Please put every line of the records below into a JSON list of strings, one string per line, leaving out any blank lines.

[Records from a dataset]
━━━━━━━━━━
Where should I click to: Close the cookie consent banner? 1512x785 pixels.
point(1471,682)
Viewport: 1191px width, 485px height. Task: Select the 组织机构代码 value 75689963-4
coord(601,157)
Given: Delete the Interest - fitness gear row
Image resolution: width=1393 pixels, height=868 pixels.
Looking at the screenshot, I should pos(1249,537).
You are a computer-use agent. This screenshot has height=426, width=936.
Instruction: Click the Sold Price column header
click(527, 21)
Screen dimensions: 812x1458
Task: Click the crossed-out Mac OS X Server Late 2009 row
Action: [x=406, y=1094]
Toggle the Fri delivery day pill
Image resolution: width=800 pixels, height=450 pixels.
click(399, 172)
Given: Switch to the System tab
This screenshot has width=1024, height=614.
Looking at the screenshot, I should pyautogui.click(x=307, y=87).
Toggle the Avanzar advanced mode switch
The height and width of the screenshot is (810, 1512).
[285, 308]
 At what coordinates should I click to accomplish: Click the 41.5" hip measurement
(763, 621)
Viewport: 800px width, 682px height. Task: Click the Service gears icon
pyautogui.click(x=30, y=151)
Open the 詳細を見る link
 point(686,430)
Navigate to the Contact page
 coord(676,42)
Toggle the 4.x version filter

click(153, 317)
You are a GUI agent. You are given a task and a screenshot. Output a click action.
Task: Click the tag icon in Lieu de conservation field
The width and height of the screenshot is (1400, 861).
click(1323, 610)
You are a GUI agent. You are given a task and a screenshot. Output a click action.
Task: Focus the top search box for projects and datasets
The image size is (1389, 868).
━━━━━━━━━━
» **THE COMPLETED TASK**
[
  "Where should I click to: Close the cookie consent banner? 1512x785 pixels.",
  "point(1471,682)",
  "Viewport: 1191px width, 485px height. Task: Select the 组织机构代码 value 75689963-4",
  "coord(601,157)",
  "Given: Delete the Interest - fitness gear row",
  "Image resolution: width=1393 pixels, height=868 pixels.",
  "Looking at the screenshot, I should pos(1249,537).",
  "You are a computer-use agent. This screenshot has height=426, width=936.",
  "Instruction: Click the Sold Price column header",
  "click(527, 21)",
  "Screen dimensions: 812x1458",
  "Task: Click the crossed-out Mac OS X Server Late 2009 row",
  "Action: [x=406, y=1094]",
  "Toggle the Fri delivery day pill",
  "Image resolution: width=800 pixels, height=450 pixels.",
  "click(399, 172)",
  "Given: Switch to the System tab",
  "This screenshot has width=1024, height=614.",
  "Looking at the screenshot, I should pyautogui.click(x=307, y=87).",
  "Toggle the Avanzar advanced mode switch",
  "The height and width of the screenshot is (810, 1512).",
  "[285, 308]",
  " At what coordinates should I click to accomplish: Click the 41.5\" hip measurement",
  "(763, 621)",
  "Viewport: 800px width, 682px height. Task: Click the Service gears icon",
  "pyautogui.click(x=30, y=151)",
  "Open the 詳細を見る link",
  " point(686,430)",
  "Navigate to the Contact page",
  " coord(676,42)",
  "Toggle the 4.x version filter",
  "click(153, 317)",
  "You are a GUI agent. You are given a task and a screenshot. Output a click action.",
  "Task: Click the tag icon in Lieu de conservation field",
  "The width and height of the screenshot is (1400, 861).",
  "click(1323, 610)",
  "You are a GUI agent. You are given a task and a screenshot. Output a click action.",
  "Task: Focus the top search box for projects and datasets",
  "The image size is (1389, 868)."
]